Мамаев поколебался полсекунды, потом полез наверх, забрал свои сумки.

— Спасибо… Снова ты меня выручаешь, — проговорил он тихо, когда мы отправились к своей купешке, — если уж по-честному, то как-то мне с этими троими неуютно было.

— Не научишься за себя постоять, так и будут на тебе все ездить, понял? — Спросил я.

— П-понял. Ну я ж человек мирный… Я…

— Ты в армии теперь, — обернулся я. — Так что придется научиться.

— Я постараюсь, — помямлил он, помолчав пару мгновений. — Но все равно тебе благодарен, что ты за меня заступился.

— Я хочу спокойно доехать хотя бы до пересадки, — уклончиво ответил я. — А эти трое черт знает что себе возомнили. А я очень не люблю людей, которые черт знает что о себе мнят.

— До пересадки?

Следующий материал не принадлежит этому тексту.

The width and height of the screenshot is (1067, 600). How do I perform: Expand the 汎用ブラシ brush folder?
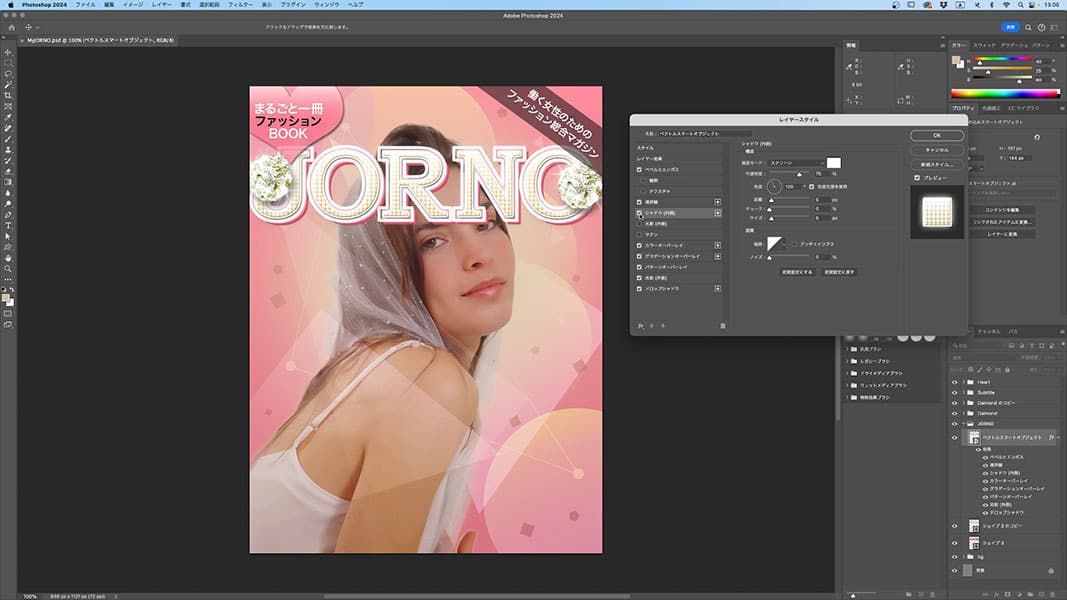[848, 348]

А что будет на пересадке? — Спросил Мамаев.

— Вот, тут падай, — я указал ему на свободное верхнее место, — спокойно пока мест поедешь.

— Саня, ты там чего? — Спросил Вася Уткин, когда пропустил меня к окошку. — Что там у вас за буча была?

— Да там, пацаны одни, — вместо меня стал отвечать будто бы посмелевший Мамаев, — стали нас с Сашкой заставлять, купить им водки. Самим лень идти, сидят да курят. Ну а Сашка и не согласился.

— Я было хотел помочь, — ответил Уткин, — да увидел, что у тебя, Сашка, там все намази, ну и лезть не стал.

— Правильно сделал, — ответил я, глядя, как за окном пробегает осенний желтый и полуголый лес.

Дальше ехали нормально, без «внештатных» ситуаций. Болтали, поиграли в дурака. Смуглокожий Дима, ближе к обеду, сбегал за водкой, на которую мы втроем сбросились. Ребята выпили, а я поддержал. Много пить я не собирался, так чуть-чуть. Чтобы не отбиваться от коллектива.